Molto più complessa la storia, dunque, è anche assai più costosi i prodotti. Si calcola che, in media, i prezzi di ciò che viene realizzato con la biodinamica siano di un 20% più alti, forse anche 30%. Si direbbe che, considerata la crisi che viviamo e il fatto, più volte registrato, che i consumatori cercano di comprare i prodotti dei volantini superscontati degli ipermercati, non dovrebbe esistere mercato per questa roba. Ma anche qui i numeri smentiscono: nell'anno che sta per concludersi l'aumento delle vendite del biodinamico ha fatto registrare un incremento del 9%. In Italia il gruppo di aziende certificate Demeter ha raggiunto quota 400. In Sicilia la forza sta nel consumo interno, ma anche e soprattutto per certi aspetti, nell'export. Ma che cosa produce la biodinamica nell'Isola? «Un po' di tutto - dice Francesco D'Agosta - dall'uva da tavola al vino, dai cereali all'olio, per esempio nella zona di Modica, oltre, naturalmente, alle nostre arance».
Prodotti che vengono venduti al cliente della filiera corta, a gruppi di acquisto "intelligenti e solidali", oltre che rispettosi della natura, ma anche esportati.Francesco, per esempio, riesce ad esportare un vagone delle sue bio-arance, molto ricercate nei mercati della Svezia, della Francia, della Germania. Sempre in Francia va parecchio olio ragusano, e anche i vini biodinamici hanno una parte da protagonisti.

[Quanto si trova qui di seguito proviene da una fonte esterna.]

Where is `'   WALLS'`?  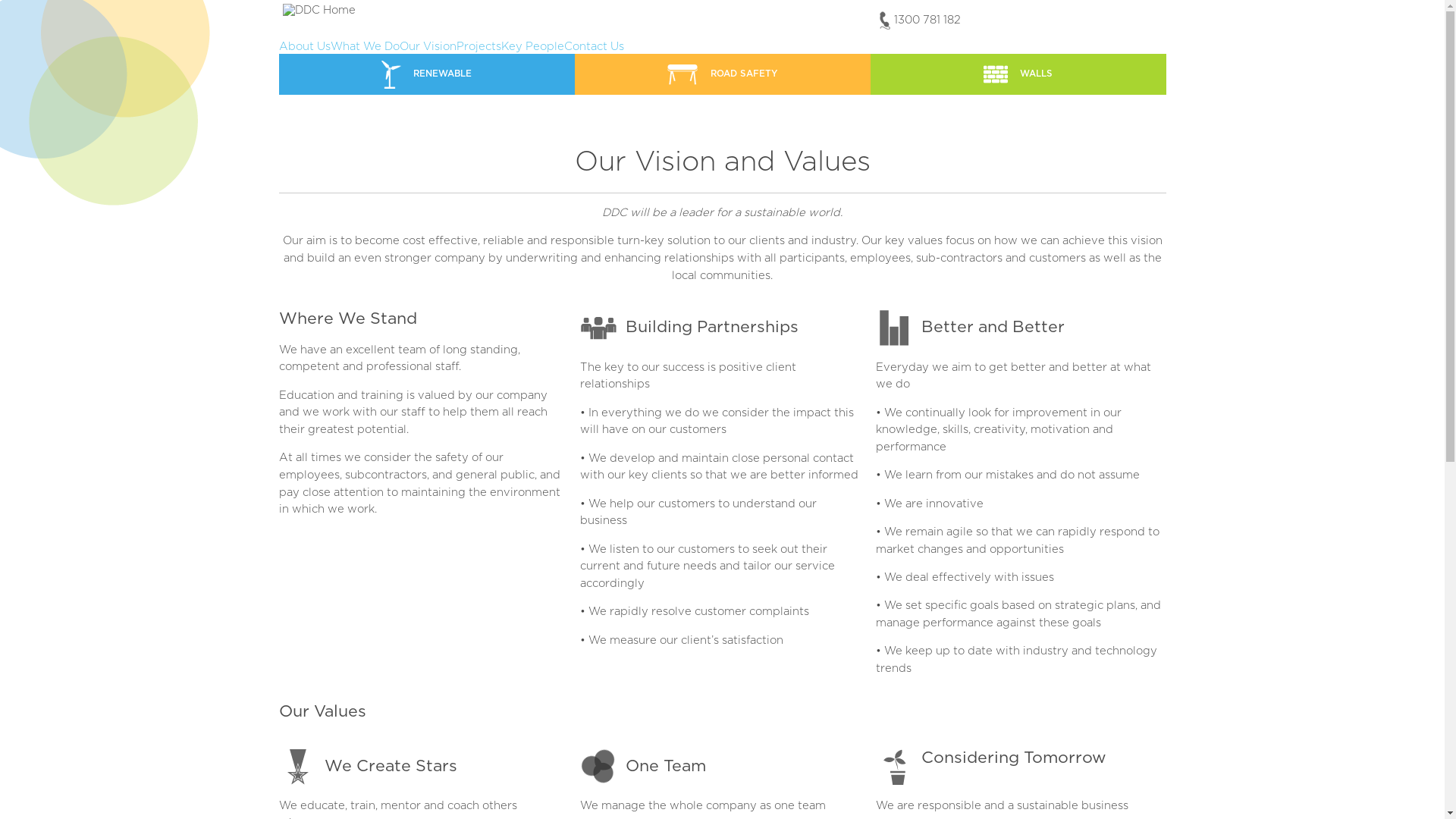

«Non si fa solo per i soldi. Certo, parliamo di imprese, dunque di costi - spiega ancora Francesco D'Agosta - e alla fine bisogna rientrare dalle spese e potere vivere. Ma chi sceglie di produrre biodinamico, credetemi, non è al commercio che pensa, non a fare business».
Vero. Se no, si capisce chiaramente, un produttore sceglierebbe altri canali. Non questo così affascinante, suggestivo. E alla ricerca di un equilibrio che, evidentemente, c'è.